Nature, in fact, loves contentment. It thrives when the world is balanced, when the need matches the demand, when everything operates in equilibrium and is maintained by a self-regulating flow. It doesn’t care about purpose, and even less about the pursuit of it. No, nature wants easy. It wants homeostasis. Not conflict or argument or reason. Unless it comes, as Tennyson once penned, from Nature’s ruthless self::

'So careful of the type?' but no.
From scarped cliff and quarried stone
She cries, 'A thousand types are gone:
I care for nothing, all shall go.

'Thou makest thine appeal to me:
I bring to life, I bring to death:
The spirit does but mean the breath:
I know no more.' And he, shall he,

Man, her last work, who seem'd so fair,
Such splendid purpose in his eyes,
Who roll'd the psalm to wintry skies,
Who built him fanes of fruitless prayer,

Who trusted God was love indeed
And love Creation's final law-
Tho' Nature, red in tooth and claw
With ravine, shriek'd against his creed-

The challenge, of course, is that since the day humans first emerged from the savannah people have not, in general, really cared for self-regulating processes. People want it all. The cliff. The stone. The skies. The family, the means and the splendidly perfect partner.

We want bliss, yes, but...

Homeostasis? We don't really seem that interested. I mean, just take a look at the news. I read recently that someone is trying to manipulate weather by shooting some cocktail of chemicals into the clouds that would encourage precipitation. Encourage precipitation? Please. Who do we think we are?

At the sake of sounding like someone’s preachy, peyote-smoking Aunt from Albuquerque, I’d like to suggest that life—a happy, contented and blissful one, anyway—requires self-regulation. It requires effort, intention, solving conflict in such a way that moves us in the direction we most long to be headed. Which is what people of any age in any place should be considering. Doing the right work in the right space with the right intention to discover what matters most in life. And then, with care, thought and a bit of audacity, pursue it and discover our own blissful homeostasis. It might not encourage rain, but it will help us all to become more content with the dryness.

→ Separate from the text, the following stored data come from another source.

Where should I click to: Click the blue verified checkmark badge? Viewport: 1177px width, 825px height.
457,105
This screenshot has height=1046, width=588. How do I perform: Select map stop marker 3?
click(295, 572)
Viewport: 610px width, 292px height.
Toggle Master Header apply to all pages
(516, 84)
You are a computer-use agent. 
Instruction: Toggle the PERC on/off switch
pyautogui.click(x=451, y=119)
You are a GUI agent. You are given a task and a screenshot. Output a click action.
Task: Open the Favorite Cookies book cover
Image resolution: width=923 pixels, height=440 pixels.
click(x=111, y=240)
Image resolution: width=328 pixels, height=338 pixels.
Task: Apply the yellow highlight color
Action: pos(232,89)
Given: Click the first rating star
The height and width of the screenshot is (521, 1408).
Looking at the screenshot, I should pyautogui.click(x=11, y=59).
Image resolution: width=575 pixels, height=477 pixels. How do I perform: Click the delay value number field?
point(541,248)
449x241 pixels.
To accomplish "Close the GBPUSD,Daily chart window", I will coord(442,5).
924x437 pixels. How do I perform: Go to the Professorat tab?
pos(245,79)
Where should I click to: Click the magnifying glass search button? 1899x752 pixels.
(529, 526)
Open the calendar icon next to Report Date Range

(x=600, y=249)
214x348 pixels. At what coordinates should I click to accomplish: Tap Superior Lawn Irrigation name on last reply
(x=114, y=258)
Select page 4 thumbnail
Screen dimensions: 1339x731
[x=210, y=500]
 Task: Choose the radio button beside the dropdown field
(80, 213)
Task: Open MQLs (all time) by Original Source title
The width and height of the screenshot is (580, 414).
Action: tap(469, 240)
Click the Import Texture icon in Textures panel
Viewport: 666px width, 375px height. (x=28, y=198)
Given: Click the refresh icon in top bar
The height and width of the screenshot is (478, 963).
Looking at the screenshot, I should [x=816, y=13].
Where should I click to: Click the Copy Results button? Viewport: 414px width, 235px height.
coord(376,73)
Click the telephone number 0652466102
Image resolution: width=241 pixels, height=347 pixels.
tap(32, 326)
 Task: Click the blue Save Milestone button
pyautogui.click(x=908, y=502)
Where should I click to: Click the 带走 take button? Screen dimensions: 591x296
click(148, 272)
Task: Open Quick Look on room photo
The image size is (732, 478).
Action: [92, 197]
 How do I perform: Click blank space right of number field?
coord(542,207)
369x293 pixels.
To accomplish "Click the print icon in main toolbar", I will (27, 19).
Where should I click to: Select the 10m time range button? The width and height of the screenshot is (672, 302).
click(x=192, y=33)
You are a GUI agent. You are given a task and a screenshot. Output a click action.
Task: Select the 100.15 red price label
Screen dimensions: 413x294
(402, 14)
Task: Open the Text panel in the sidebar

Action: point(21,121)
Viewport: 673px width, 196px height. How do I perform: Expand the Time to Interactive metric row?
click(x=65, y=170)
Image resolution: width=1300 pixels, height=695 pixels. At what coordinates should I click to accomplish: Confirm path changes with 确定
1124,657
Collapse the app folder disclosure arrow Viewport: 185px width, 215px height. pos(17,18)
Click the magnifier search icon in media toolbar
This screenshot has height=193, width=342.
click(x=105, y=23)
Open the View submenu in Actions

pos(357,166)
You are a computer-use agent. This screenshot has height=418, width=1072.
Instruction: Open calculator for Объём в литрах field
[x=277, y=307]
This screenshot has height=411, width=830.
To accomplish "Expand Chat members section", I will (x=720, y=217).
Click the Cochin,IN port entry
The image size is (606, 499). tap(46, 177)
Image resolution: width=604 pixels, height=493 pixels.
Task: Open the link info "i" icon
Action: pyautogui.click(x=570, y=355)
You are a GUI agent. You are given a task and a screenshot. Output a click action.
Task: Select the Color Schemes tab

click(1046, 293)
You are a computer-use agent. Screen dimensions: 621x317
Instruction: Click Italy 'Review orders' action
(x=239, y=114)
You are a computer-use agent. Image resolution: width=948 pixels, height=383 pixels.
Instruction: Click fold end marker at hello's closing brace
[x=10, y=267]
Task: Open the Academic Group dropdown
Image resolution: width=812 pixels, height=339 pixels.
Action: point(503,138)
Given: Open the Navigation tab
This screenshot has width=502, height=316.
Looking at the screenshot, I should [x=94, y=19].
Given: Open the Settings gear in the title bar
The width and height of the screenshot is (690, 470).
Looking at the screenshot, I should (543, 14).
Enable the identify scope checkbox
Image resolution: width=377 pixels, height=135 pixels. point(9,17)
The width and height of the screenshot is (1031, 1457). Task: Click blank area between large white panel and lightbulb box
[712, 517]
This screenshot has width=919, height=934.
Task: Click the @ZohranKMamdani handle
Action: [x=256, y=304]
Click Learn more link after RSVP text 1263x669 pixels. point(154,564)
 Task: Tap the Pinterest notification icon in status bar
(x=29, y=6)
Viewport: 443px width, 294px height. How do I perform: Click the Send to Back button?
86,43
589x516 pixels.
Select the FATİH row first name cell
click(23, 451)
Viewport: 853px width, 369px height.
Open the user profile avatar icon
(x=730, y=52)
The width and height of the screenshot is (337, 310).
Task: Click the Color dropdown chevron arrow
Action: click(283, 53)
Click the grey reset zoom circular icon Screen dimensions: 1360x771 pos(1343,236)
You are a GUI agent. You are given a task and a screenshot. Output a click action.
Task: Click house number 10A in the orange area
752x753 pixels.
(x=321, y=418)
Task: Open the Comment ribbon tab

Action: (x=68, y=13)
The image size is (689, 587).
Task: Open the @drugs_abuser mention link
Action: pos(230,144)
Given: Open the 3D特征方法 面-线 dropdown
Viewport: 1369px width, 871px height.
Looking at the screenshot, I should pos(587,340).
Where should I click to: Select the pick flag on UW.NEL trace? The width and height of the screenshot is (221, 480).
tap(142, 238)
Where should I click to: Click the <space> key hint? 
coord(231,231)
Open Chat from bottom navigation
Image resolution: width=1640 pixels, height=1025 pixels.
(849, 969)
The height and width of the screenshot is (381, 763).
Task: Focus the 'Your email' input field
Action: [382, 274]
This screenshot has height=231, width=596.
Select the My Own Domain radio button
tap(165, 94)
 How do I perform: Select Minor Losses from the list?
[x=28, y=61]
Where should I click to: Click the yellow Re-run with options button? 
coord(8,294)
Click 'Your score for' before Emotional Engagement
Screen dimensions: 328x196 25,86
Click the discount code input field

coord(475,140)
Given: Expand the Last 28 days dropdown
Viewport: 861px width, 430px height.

One Revelation, Two Revelation, Three...

For most of our lives, Franca and I have tried to stay in control of our life’s direction and not let it choose the path for us. Strangely enough, the hurdles to that modest endeavor are substantial. Finding the right job. Getting married to the right person. Having the right number children. Each of these has the ability to check the boxes of deep-rooted desires.

But then, we learn, there are many more boxes we need to be checking. The house. The body. The vacation. More to want, to need, or to have done. And over time, these unchecked boxes fill with discontent; they stare back at us in the mirror every day, growing bigger or shrinking smaller, or in some other way making us feel too limited, too empty of the surprise and enlightenment that comes from granting yourself the permission to grow and try new things, even if it proves to be, as it did with our bakery, a failure.

With failure comes revelation, and while starting over can be hard—or call it pivoting, changing course, or hell, just coming up for a breath of fresh air, whatever word or phrase you want to use, we just call it getting back up on our feet—it's not impossible. Even if doing so feels impossible. Even if it feels unreasonable, like some kind of unjustified sedition from the life to which you've grown accustomed.

For us, parents of three delightful children, business owners, a couple happily married with a circle of loving family and friends nearby, moving to Sicily certainly felt unreasonable and unjust and a lot like a revolution. But so was opening a bakery. So was quitting a career to become a writer, or working as a teacher, or serving in the military, and so has learning how to better prioritize and budget our time, money, health, values and relationships. None were necessary to living, but they have been essential to living better.

The Story of a House

I’m not saying everyone should quit their job or join the Army or become a teacher. Revolution is not a thing, it's a thought. Success is a stick of mythical dimensions—it's universally foreign and unique to all people—and as such not easily conveyed to others (I would though be happy to suggest how to better budget for all of those things).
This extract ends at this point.